What is needed >> Pull out every line of text from all the records below and reproduce each one word for word, omitting the pictures.

Rows of pointing data:
-=-=-

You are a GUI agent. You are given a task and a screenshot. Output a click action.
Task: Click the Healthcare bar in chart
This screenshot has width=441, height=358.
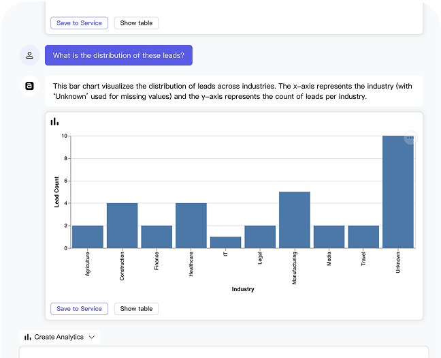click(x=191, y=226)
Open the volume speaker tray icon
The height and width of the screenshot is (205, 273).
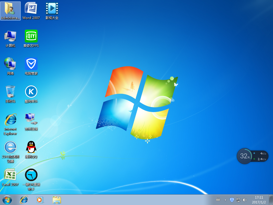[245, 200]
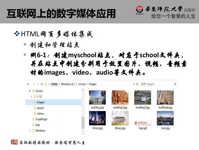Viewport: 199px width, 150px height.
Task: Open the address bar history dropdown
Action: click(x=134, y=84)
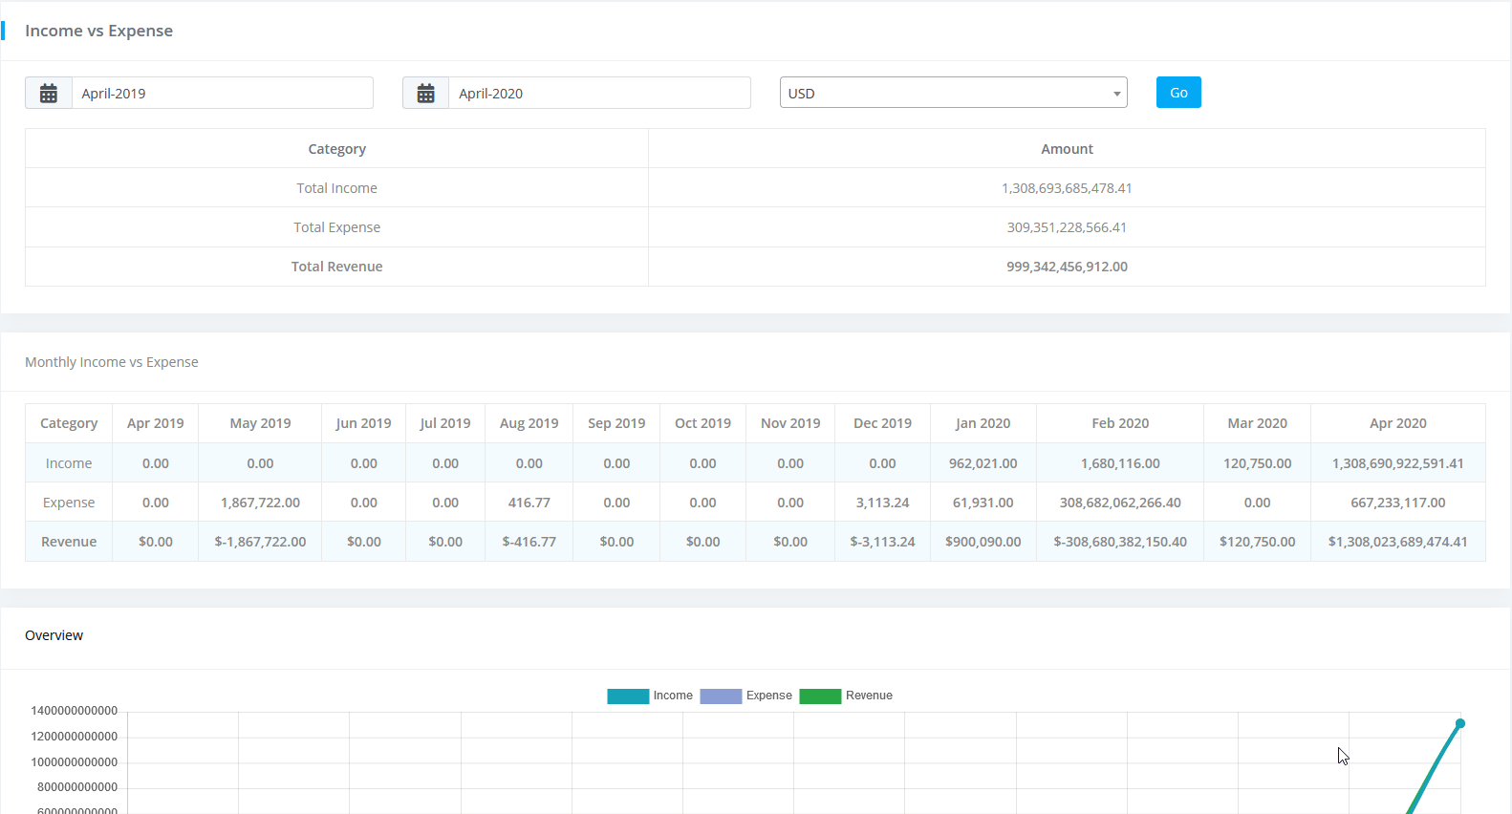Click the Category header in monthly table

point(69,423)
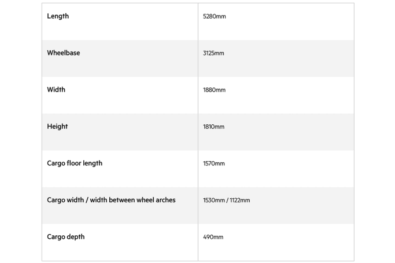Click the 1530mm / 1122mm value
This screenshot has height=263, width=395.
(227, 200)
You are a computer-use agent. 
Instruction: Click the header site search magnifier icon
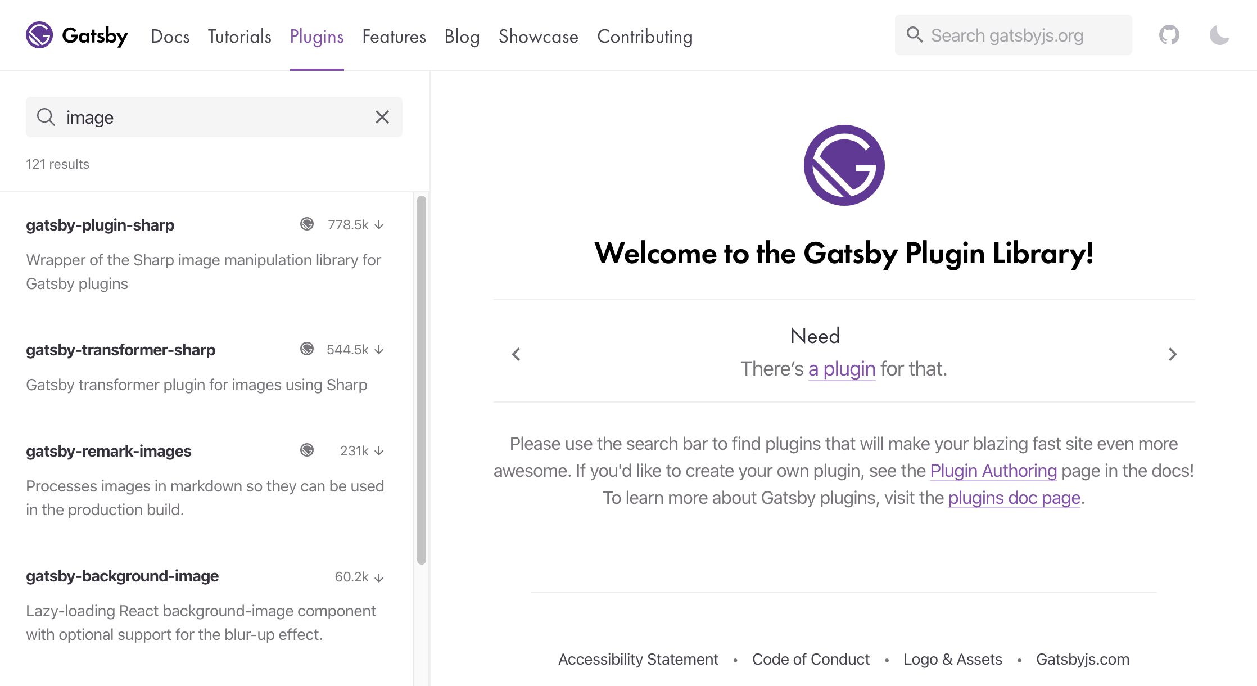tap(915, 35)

-=-=-

Task result >>
You are a GUI agent. You are given a task and a screenshot. Output a click action.
Task: Click the Healthcare bar in chart
This screenshot has width=441, height=358.
click(x=191, y=226)
Open the volume speaker tray icon
The height and width of the screenshot is (205, 273).
[245, 200]
Viewport: 199px width, 150px height.
Task: Open the address bar history dropdown
Action: click(x=134, y=84)
Click the Category header in monthly table

point(69,423)
Click the 1530mm / 1122mm value
This screenshot has height=263, width=395.
(227, 200)
You are a computer-use agent. 
Instruction: Click the header site search magnifier icon
tap(915, 35)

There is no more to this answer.